Thief is the first. The lobby is somewhat full with a crowd consisting of people who came here for the movie and those that came to buy their season pass and thought they'd stay for the show on account of the bad weather. In line, a talkative middle-aged man divulges that he hasn't seen the film since '81 and only came by to see if it was as good as he remembered. We stand outside, reading newspapers, checking text messages, while the staff tests a reel of the print; we can hear the score booming through the door. Screening regulars recognize each other and nod, like thieves. It's an old print of the theatrical version. That famous shot of the lake, familiar to anyone who's seen the film on DVD, the water looking like a gasoline spill, is nowhere to be found; it exists only in the video version.

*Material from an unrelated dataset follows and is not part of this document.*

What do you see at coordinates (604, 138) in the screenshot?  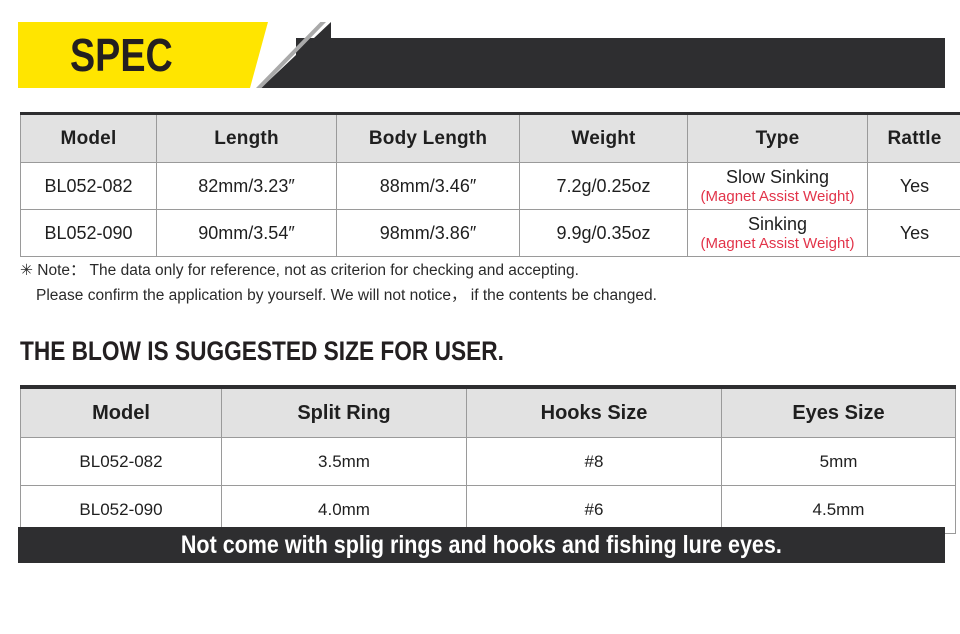 I see `spec-header-weight: Weight` at bounding box center [604, 138].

I contend that Thief is a great movie, great anywhere and in any version, but there's nothing like seeing it in this city. Maybe this overwhelming sensation causes a sort of tunnel vision. There are aspects you overlook that, maybe if you saw the film somewhere else — away from any city, maybe in some hotel room — would become more obvious. There is, for one, the dialogue; Mann is a dramatist, and always has been. And the acting, with limping James Caan and resigned Tuesday Weld both at their best. Or Willie Nelson's eyes, big as a baby's, and the innocence of his smile. There is that effect, a combination of telephoto lenses and short focal lengths, through which the depth of field becomes so shallow that the city lights behind the actors become a painted, abstract backdrop; men talk and all we see are faces and shoulders against a surface of glistening colors. Fernando F. Croce has written here already about this film; all of his observations are correct. But there are more observations to make; every element of Thief shines so brilliantly that it sometimes eclipses all of the others. You could write essays about the editing, the casting (a weird sort of neo-realism where the police are played by ex-cons and the crooks are played by real-life cops) or that control of tone through which Mann is able to make what would, in your average crime picture, be a considered a happy ending seem so overwhelmingly bleak.

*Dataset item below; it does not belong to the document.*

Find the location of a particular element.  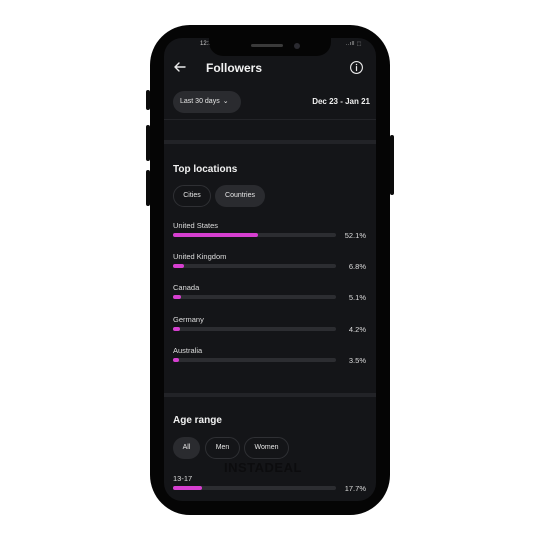

divider is located at coordinates (270, 120).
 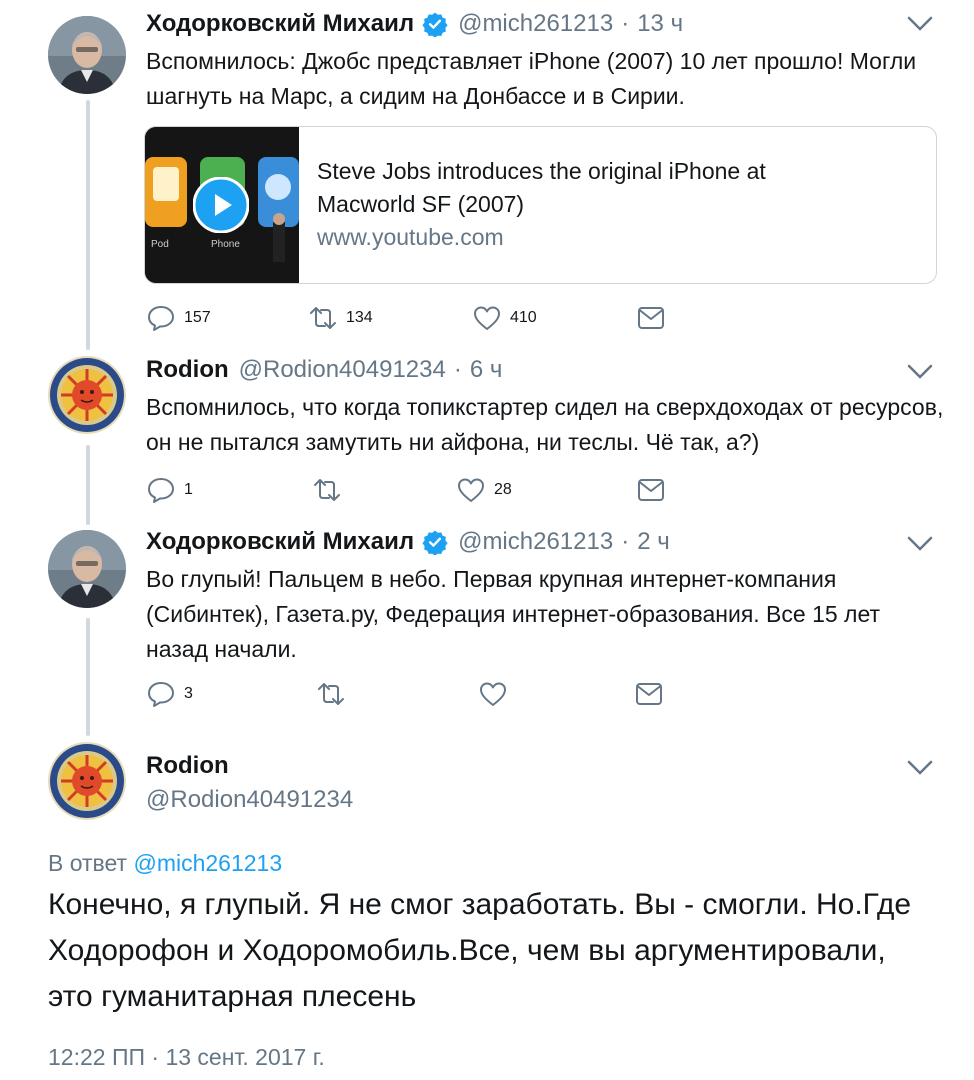 I want to click on like-button, so click(x=497, y=694).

There is in 2009 a feeling impossible in 1981: that if Thief wasn't the first film of the 21st century, it could've at least been the last of the 20th. Starting a Michael Mann retrospective chronologically, one starts at the end of everything: the Mann of Thief through Last of the Mohicans is terminal. From there, he travels forward, to the beginning, and he reaches it in Miami Vice. Question: how did the European explorers find the New World? Answer: by reaching the edge of the map.


Mann's Work is an on-going series of articles covering the 2009 retrospective on Michael Mann, running from September 28th to November 30th at Chicago's Doc Films.